At this point, I was still in utter disbelief. It was Friday the 13th. This had to be a bad joke! I spent the next eight hours in the ER, waiting for my blood sugar to come down. Once it did, I was released. But somewhere along the way, something must have gotten lost in translation because they were under the impression I knew I had diabetes. Truth was I didn’t even know what diabetes was, much less that I had it. Later that night, a doctor from the endocrinology office I visited earlier that afternoon called. He asked me to pick up a glucose monitor and start testing myself, and told me if I had two consecutive readings over 250, I was to call the emergency line, because I would need to get started on insulin injections. This ended up happening the very next morning. So I now had a choice: I could either go back to the ER to learn how to inject myself, or I could have my uncle (who is a radiologist) teach me.

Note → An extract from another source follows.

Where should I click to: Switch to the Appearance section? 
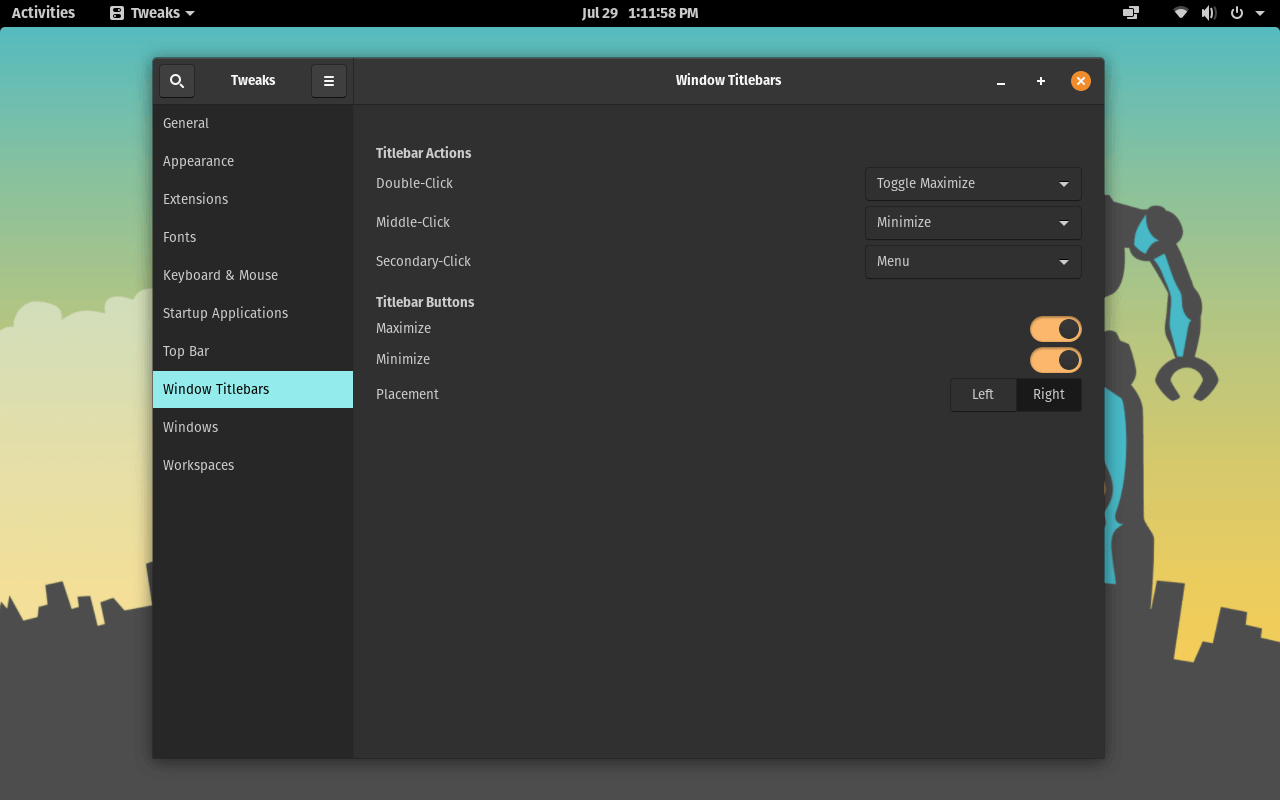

Long story short, I chose my uncle. And thanks to him and his diabetic dog, I learned everything I needed to know about insulin and injections, right there in the privacy of his kitchen. I spent three weeks in DC learning what a carb was and how to count them. I was also rapidly gaining weight, which was a little scary because I had lost so much prior to my diagnosis and didn’t realize I would gain it all back practically overnight

I rejoined Max on tour and tried to get my life back on track. It took about five months for everything to regulate. Once I started feeling like myself again, I realized I wasn’t finished performing. Instead of returning to traditional ballet, I decided to switch gears. With my health and passion renewed, I moved to NYC, started vocal lessons, and was determined to make my comeback in a musical.

Looking back, I can’t believe how long I spent feeling sick, not listening to my intuition, and ignoring the warning signs. I can even recall the exact moment my symptoms began to appear while visiting Max’s father in the French Alps. All of these clues went unnoticed, and I am confident it was my love of dance and strong work ethic that kept me out of a coma (I now know I drop at least 100 points after a show). Prior to my diagnosis, my life was completely out of control. But in discovering I had diabetes, and learning more about it, I was able to regain control. I chose to own my disease and not let it own me. And thanks to insulin, I was able to return to the stage and to the world I loved and had missed out on for two-and-a-half years.

WRITTEN BY Katelyn Prominski Baud, POSTED 01/08/16, UPDATED 02/15/18

Katelyn Prominski Baud, originally from Washington, DC, is a professional dancer and a Type 1 Diabetic. She was shockingly diagnosed January 2012 after two year battle of illness. Katelyn danced with Boston Ballet, Pennsylvania Ballet, Suzanne Farrell Ballet, and trained at Washington School of Ballet and San Francisco Ballet. She transitioned into musical theater and has since been on the national tours of Flashdance the Musical and Dirty Dancing, the Classic Story On Stage.